やること:
A - 本文のうち、「その間に、非常に多くのオフィ」を含む語句で始まり「わなくなることを意味します。」で終わる部分を、そのまま引用せよ。
B - 本文によれば、3月に破綻した銀行はどこか。
C - 本文で、オフィスビルの借金を借り替える際の金利として挙げられている数値をすべて書け。

本文:
【インタビュー】「世界的な通貨実験は大炎上して終焉を迎える」金融ライターのジョン・ルビノ氏——商業不動産担保証券(CMBS)を抱えた年金基金は危機に陥り、その他セクターに飛び火する可能性がある
アナリストで金融ライターのジョン・ルビノ氏は、今年2月、「2023年ついに世界の主要通貨が最終局面を迎える」と語り、世界に劇的な大変動が引き起こされることは不可避と予言していた。
それから約1ヶ月後の3月、シリコンバレー銀行(SVB)が破綻し、米国連邦預金保険公社(FDIC)と米国財務省が実質的に銀行システム全体を緊急支援することになった。
しかし金融問題はまだ終わっていないとルビノ氏は言う:
基本的に、金利は10年間、人為的に低く抑えられてきました。
その間に、非常に多くのオフィスビル(商業不動産)が建てられ、それらは低金利で融資されました…今、オフィスの空室率は急上昇しています。それはすなわち、オフィスビルはもう儲からないということです。彼らが2~3%で借りていた借金を、5%、6%、7%で借り替え(ロールオーバー)しなければならなくなりました。 つまり、ただでさえ採算の合わないオフィスビルが、金利の上昇でさらに採算が合わなくなることを意味します。
さて、今、彼らはこのオフィススペースを売却したいと考えているのですが、取引を成立させるために行わなければならない値下げは、30%~50%…中には80%も下落しているところもあります…
地方銀行はすでに先月問題を起こしましたが、これらの商業不動産が思ったほど価値がないことがわかったとき、彼らはもっと大きな問題を起こすことになるでしょう。このペーパー(商業不動産担保証券=CMBS)は年金基金に含まれているのですが…彼らは危機に陥るでしょう。

表示データ:
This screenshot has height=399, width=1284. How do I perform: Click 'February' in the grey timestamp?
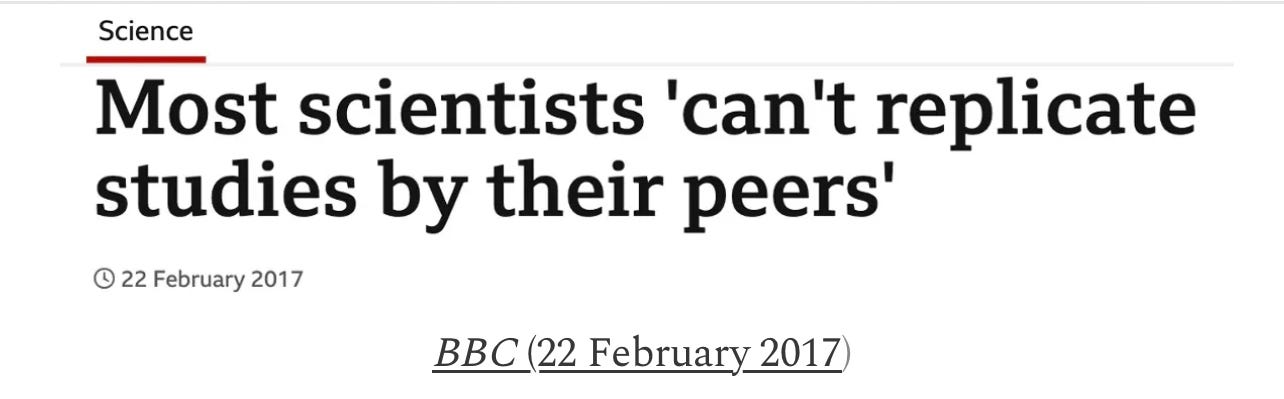coord(203,278)
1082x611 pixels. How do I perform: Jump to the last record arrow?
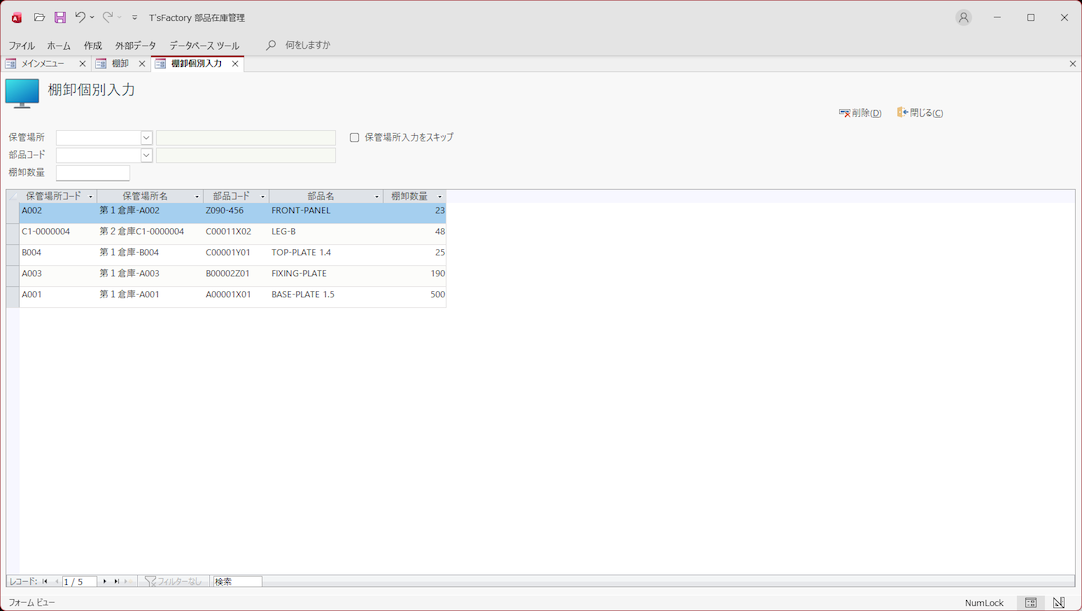click(x=116, y=581)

設問別の解答:
A -
その間に、非常に多くのオフィスビル(商業不動産)が建てられ、それらは低金利で融資されました…今、オフィスの空室率は急上昇しています。それはすなわち、オフィスビルはもう儲からないということです。彼らが2~3%で借りていた借金を、5%、6%、7%で借り替え(ロールオーバー)しなければならなくなりました。 つまり、ただでさえ採算の合わないオフィスビルが、金利の上昇でさらに採算が合わなくなることを意味します。

B - シリコンバレー銀行(SVB)

C - 5%、6%、7%